■ Element and text location data ■
####################

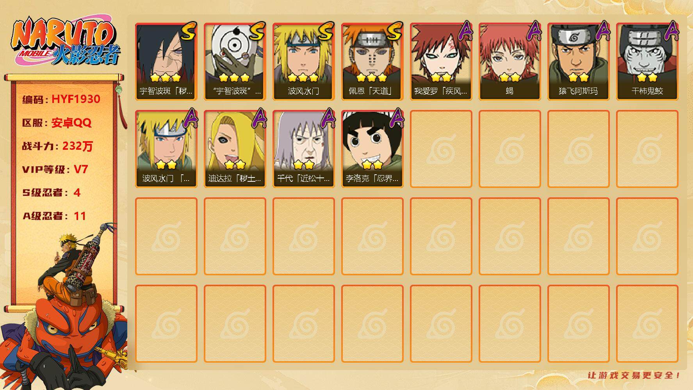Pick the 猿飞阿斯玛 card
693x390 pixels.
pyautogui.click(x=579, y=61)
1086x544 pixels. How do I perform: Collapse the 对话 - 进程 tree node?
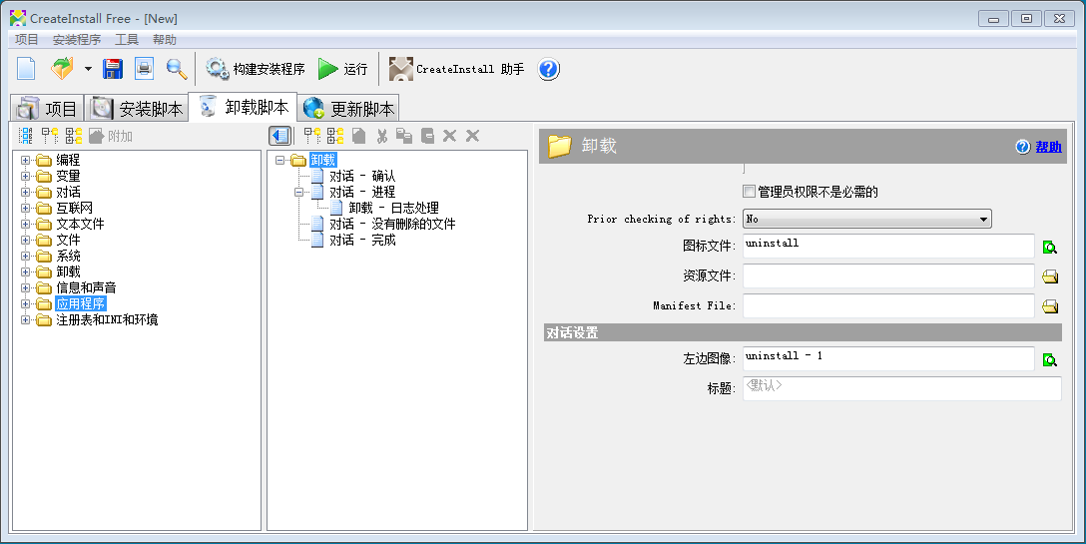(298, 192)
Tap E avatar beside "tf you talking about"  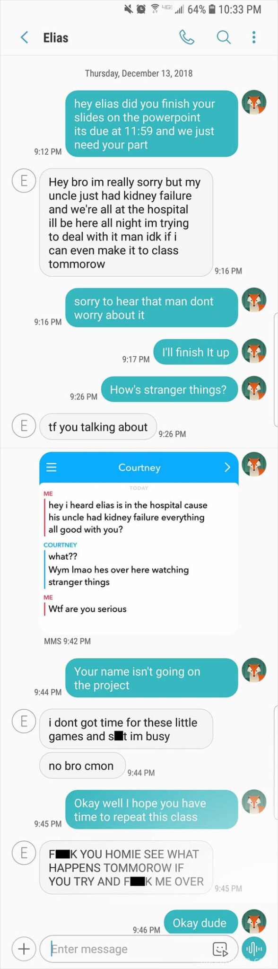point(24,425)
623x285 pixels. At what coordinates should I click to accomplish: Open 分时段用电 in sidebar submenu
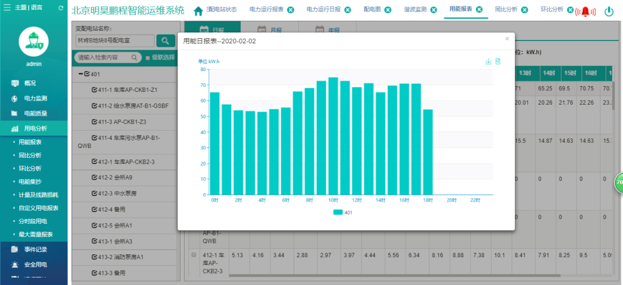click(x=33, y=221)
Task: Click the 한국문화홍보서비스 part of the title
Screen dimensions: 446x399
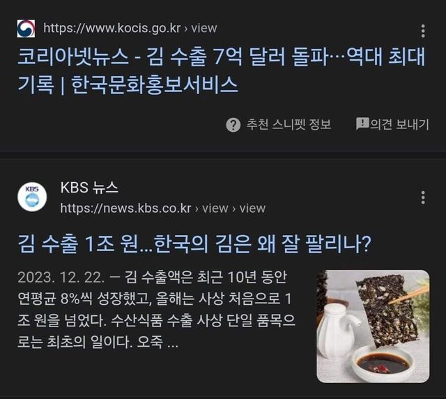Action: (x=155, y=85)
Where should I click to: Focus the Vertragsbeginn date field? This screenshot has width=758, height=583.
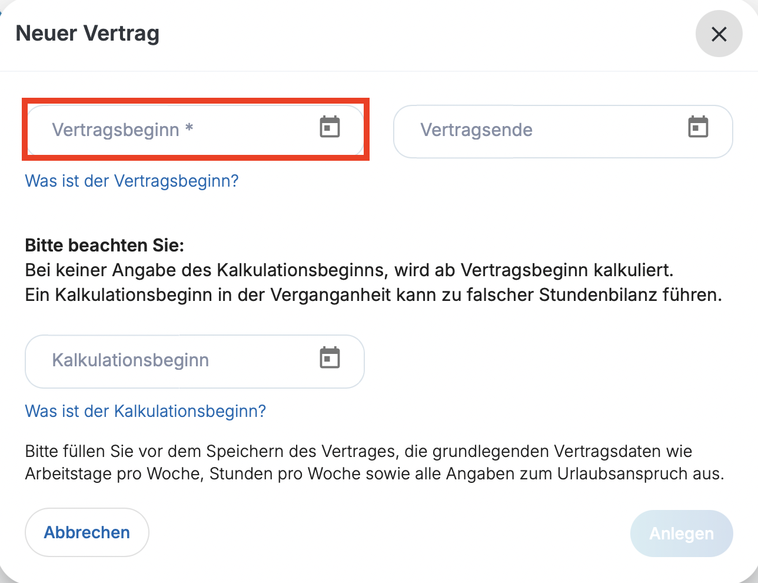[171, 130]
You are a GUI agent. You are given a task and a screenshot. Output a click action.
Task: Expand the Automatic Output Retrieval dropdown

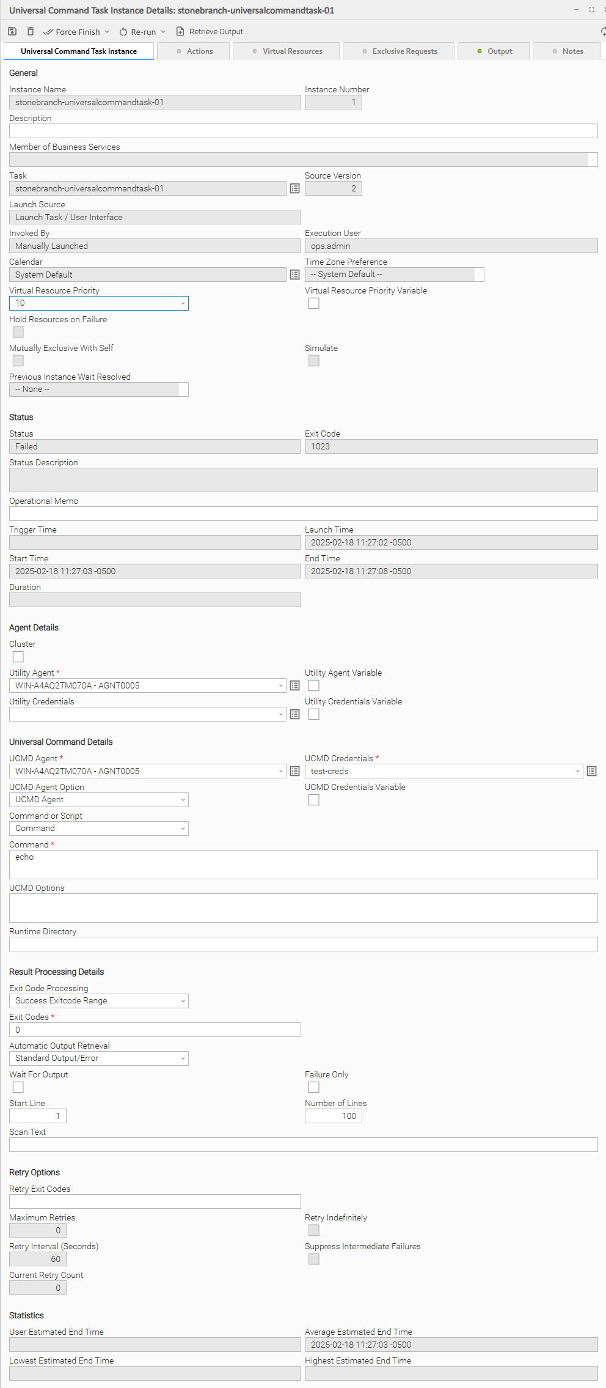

####################

■ Short exercise ■
Please reproduce the lines from the one containing "You are a GUI" through the end of the listing, substituting "menu" for "dropdown" and changing nothing else. Omit the pictures.

■ Task output ■
You are a GUI agent. You are given a task and a screenshot. Output a click action.
Task: Expand the Automatic Output Retrieval menu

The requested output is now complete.